Retype the lines below exactly, but only those from the line that has "You are a GUI" through the line that has "Click the redo arrow icon". Omit every picture.

**Saved data entries**
==========

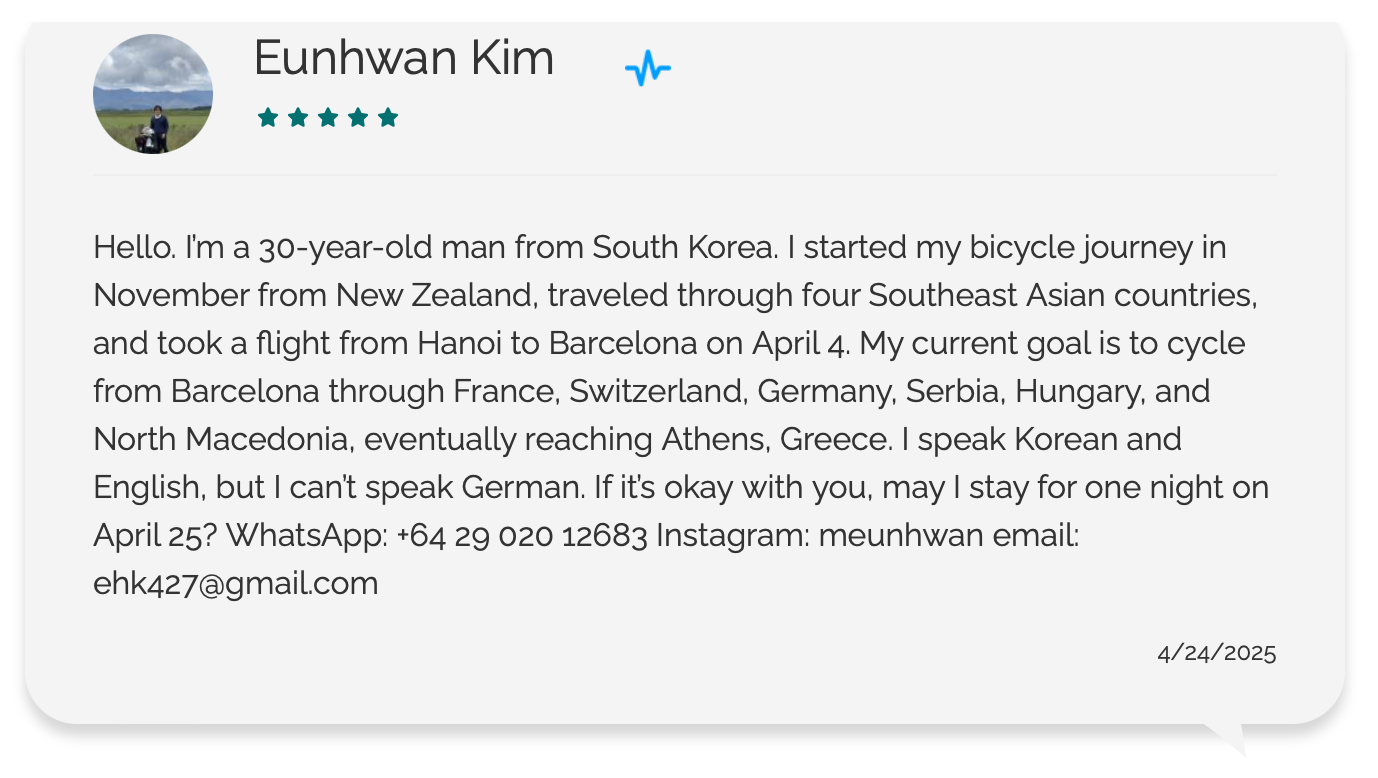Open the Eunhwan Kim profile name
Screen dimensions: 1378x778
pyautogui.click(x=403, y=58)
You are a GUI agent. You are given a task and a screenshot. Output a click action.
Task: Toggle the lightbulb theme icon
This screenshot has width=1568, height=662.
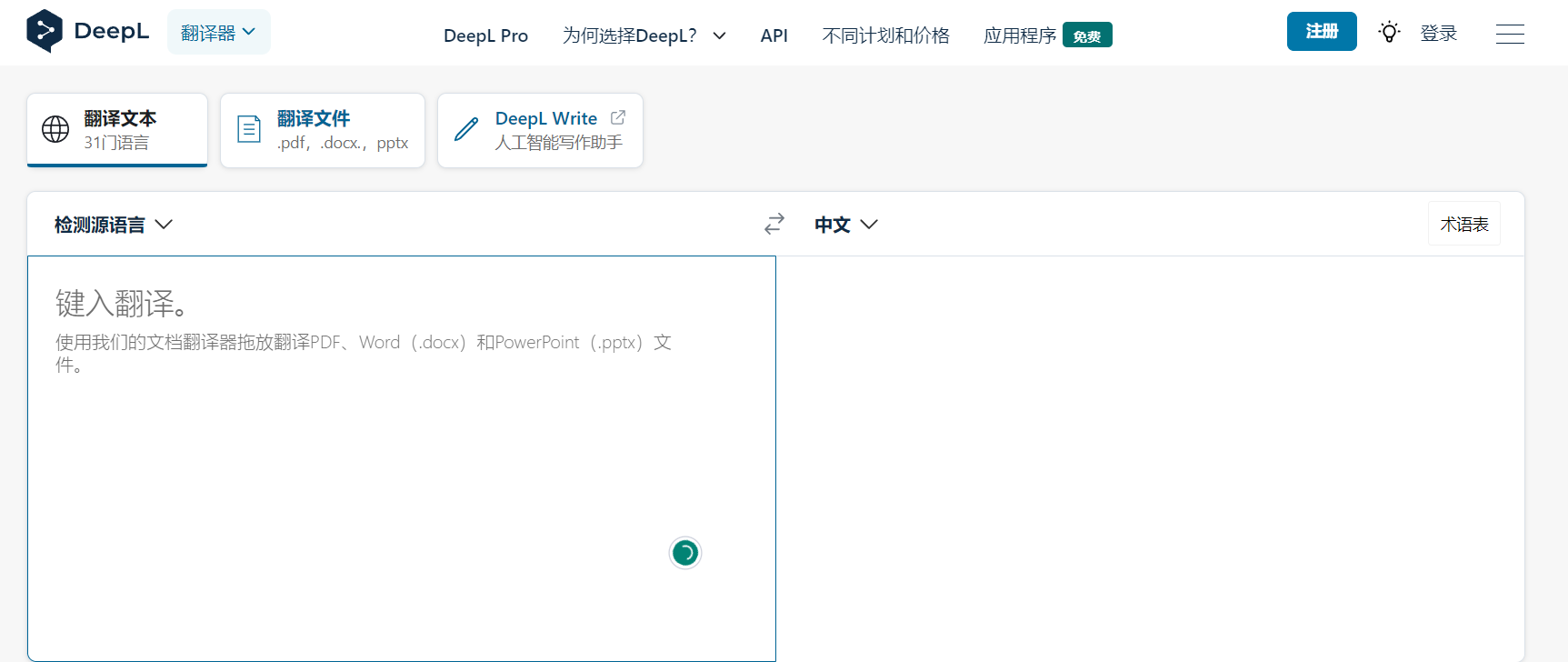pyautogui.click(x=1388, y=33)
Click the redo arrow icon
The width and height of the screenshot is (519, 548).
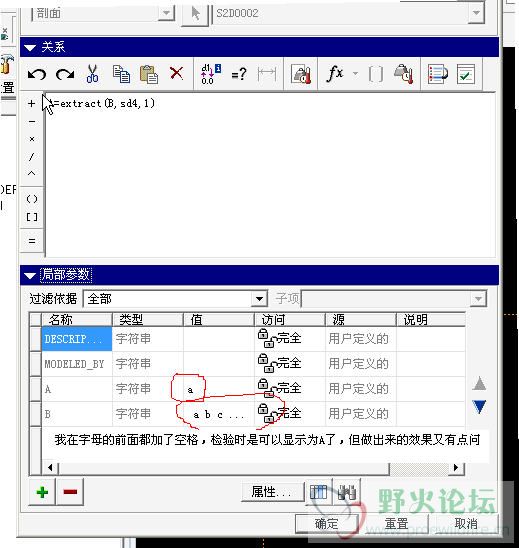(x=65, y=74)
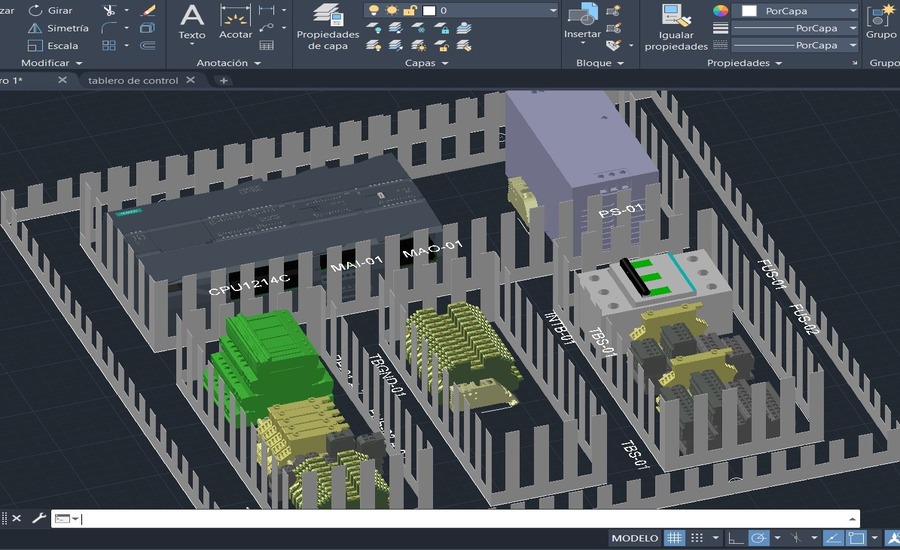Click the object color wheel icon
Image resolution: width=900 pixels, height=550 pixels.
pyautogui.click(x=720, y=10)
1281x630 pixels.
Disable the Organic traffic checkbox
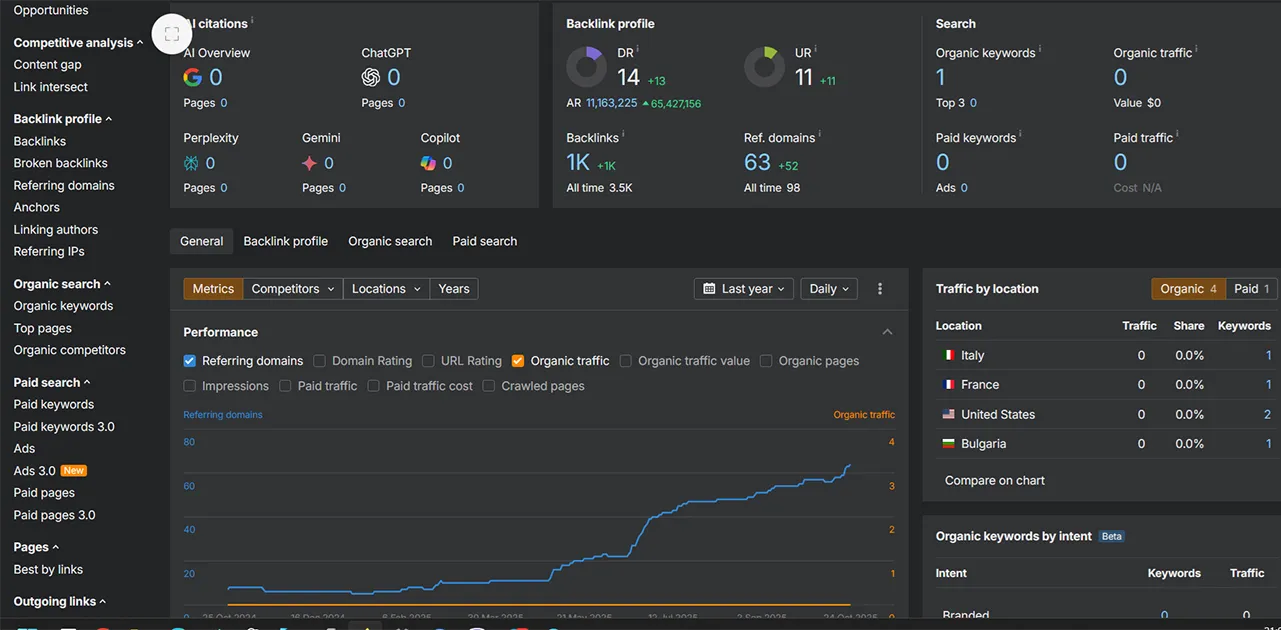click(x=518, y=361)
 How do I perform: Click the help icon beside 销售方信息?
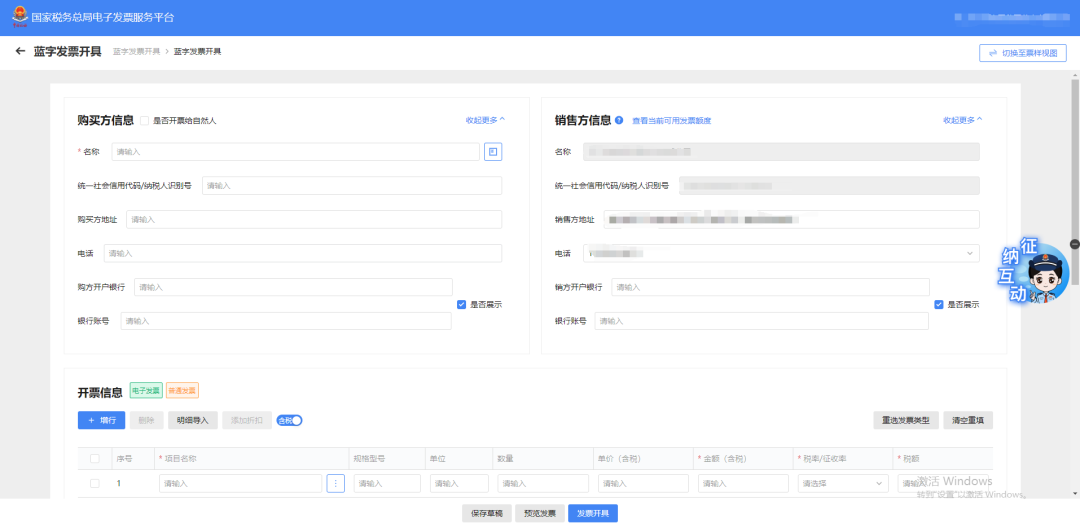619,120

==========

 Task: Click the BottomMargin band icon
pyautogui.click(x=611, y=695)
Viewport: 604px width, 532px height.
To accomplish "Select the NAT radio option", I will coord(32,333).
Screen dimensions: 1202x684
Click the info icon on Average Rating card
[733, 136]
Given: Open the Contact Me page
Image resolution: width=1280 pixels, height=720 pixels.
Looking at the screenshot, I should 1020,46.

==========

**RESULT**
You are a GUI agent. You are given a task and a screenshot. Output a click action.
Task: Toggle the lightbulb theme icon
This screenshot has width=1568, height=662.
pyautogui.click(x=1388, y=33)
Click the redo arrow icon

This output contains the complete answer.